What is needed =>
Copy the listing below verbatim, from the line containing "Identify the location" to the line containing "center [112, 372].", with both of those lines included.

Listed entries =>
_ _ _ _ _

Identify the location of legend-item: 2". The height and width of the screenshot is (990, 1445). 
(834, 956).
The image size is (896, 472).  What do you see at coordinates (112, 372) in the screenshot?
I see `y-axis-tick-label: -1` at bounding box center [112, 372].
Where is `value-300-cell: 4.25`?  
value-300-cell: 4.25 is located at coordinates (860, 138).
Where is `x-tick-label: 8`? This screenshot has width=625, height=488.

_ _ _ _ _

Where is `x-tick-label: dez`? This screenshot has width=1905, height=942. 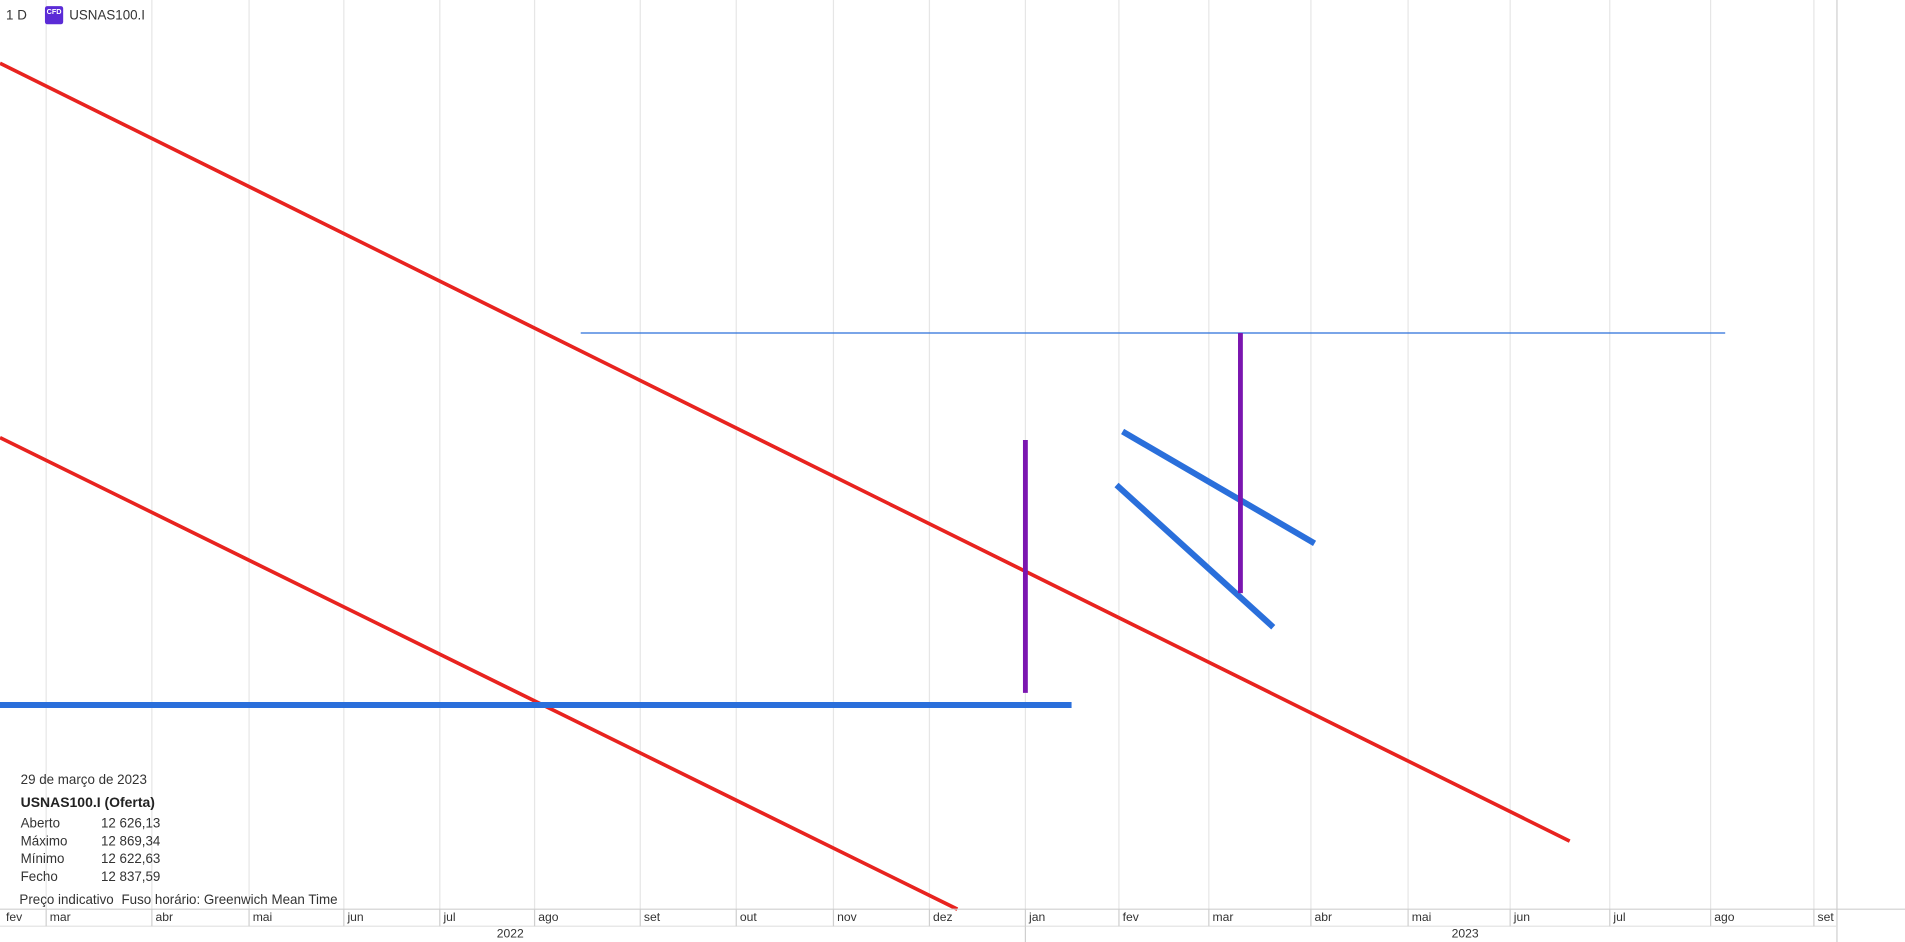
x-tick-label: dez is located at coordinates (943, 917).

_ _ _ _ _

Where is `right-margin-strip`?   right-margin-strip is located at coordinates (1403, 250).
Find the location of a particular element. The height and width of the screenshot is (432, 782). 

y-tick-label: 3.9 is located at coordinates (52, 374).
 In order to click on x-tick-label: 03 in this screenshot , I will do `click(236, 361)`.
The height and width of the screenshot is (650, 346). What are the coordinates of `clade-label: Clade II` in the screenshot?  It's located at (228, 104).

_ _ _ _ _

Task answer =>
Identify the location of legend-item: 2". The height and width of the screenshot is (990, 1445). 
(834, 956).
The image size is (896, 472).  What do you see at coordinates (112, 372) in the screenshot?
I see `y-axis-tick-label: -1` at bounding box center [112, 372].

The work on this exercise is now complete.